Your problem is not unique to the machine you have. Try 15.5-16g dose and go coarser to maintain desirable flow rate, see how it tastes.

There will always be the odd fine at the bottom of the cup, this is espresso after all : )


----------



## tocateclas (Nov 29, 2014)

garydyke1 said:


> Your problem is not unique to the machine you have. Try 15.5-16g dose and go coarser to maintain desirable flow rate, see how it tastes.
> 
> There will always be the odd fine at the bottom of the cup, this is espresso after all : )

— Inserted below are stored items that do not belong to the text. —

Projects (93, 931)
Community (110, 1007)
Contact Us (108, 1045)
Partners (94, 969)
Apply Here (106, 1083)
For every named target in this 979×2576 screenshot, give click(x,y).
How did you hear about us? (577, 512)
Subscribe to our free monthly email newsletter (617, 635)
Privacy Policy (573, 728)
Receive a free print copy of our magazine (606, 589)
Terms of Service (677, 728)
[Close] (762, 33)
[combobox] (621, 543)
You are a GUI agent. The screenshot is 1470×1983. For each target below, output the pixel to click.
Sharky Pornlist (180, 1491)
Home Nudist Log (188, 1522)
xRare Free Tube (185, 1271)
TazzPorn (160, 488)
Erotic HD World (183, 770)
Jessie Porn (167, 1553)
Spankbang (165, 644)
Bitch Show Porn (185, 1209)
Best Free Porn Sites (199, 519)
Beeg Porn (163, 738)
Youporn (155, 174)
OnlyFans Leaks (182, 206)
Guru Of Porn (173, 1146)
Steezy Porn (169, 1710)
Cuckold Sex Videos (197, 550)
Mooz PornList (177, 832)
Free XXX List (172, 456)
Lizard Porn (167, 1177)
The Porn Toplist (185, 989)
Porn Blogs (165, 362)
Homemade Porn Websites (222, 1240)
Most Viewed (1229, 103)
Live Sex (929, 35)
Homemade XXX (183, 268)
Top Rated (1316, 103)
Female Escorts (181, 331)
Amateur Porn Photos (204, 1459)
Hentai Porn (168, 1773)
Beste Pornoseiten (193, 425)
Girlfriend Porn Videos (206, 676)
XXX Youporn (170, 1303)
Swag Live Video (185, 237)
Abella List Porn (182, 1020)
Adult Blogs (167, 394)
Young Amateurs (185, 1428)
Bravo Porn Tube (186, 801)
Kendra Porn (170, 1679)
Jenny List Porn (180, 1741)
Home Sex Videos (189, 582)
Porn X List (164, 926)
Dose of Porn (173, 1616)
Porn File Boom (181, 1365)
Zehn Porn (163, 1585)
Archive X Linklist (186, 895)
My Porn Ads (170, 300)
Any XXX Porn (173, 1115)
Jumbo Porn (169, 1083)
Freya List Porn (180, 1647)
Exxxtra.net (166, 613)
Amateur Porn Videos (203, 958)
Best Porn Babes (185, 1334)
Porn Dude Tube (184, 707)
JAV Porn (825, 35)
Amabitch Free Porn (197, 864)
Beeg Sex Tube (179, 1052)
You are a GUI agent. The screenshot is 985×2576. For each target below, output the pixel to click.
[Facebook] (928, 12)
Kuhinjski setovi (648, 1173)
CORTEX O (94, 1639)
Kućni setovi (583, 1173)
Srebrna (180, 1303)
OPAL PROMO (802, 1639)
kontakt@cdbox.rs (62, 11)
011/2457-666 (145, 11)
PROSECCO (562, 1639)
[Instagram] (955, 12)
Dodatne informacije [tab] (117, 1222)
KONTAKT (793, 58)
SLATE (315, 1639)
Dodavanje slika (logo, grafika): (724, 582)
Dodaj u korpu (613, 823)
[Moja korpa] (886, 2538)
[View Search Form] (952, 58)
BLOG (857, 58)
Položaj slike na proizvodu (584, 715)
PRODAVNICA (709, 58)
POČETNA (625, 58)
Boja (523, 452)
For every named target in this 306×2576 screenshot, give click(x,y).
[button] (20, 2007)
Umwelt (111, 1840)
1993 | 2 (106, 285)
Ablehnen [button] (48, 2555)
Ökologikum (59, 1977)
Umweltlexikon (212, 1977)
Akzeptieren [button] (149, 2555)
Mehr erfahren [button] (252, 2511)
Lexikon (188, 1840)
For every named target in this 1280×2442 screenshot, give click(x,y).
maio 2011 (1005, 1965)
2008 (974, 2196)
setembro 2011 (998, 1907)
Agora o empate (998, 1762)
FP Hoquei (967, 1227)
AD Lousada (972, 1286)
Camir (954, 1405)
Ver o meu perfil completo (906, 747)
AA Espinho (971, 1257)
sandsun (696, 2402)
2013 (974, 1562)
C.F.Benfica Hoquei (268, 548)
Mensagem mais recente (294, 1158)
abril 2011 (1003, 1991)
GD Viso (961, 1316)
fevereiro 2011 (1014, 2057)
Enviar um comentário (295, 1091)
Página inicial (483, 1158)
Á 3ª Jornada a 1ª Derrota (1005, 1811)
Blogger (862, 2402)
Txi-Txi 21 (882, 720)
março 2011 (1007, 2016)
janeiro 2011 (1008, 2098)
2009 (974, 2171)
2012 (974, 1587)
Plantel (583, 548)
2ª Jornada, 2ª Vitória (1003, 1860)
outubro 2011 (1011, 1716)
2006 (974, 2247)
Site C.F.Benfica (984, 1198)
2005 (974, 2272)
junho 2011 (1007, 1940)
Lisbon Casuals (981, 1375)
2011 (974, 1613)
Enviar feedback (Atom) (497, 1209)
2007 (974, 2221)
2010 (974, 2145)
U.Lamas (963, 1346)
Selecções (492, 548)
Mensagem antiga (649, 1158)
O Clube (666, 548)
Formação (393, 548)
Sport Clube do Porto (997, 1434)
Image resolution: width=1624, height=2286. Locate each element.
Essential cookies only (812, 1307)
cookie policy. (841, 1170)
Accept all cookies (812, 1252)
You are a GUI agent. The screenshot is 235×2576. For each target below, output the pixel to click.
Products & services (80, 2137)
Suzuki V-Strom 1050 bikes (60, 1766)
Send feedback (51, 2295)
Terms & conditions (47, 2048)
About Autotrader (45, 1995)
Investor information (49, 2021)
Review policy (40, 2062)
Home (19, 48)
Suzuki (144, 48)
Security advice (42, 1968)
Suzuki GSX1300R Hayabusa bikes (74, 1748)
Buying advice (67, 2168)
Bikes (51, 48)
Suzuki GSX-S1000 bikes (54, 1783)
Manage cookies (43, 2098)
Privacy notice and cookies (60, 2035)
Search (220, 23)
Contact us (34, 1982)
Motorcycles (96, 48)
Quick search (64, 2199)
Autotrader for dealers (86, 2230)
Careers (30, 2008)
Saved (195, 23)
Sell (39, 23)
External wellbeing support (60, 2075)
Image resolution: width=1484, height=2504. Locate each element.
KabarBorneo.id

I tried to charge more than 15 grams and that seems to mess quite a lot the shower. Anyway I'll keep trying overdosing as you say, maybe I'll need to tamp harder.

The odd fine is not a problem for me!

I'm buying a IMS filter because it is supossed to minimize this issue. And because it is fun to try!


----------



## garydyke1 (Mar 9, 2011)

15g isn't over-dosing really. Tamp is irrelevant , the coffee will bloom and swell when immersed in hot water .

Thats why you flush screens in between shots


----------



## tocateclas (Nov 29, 2014)

Thanks again, I'll keep trying!

Sometimes I get a cup like this...


----------



## garydyke1 (Mar 9, 2011)

Wow that's a v v dark roast


----------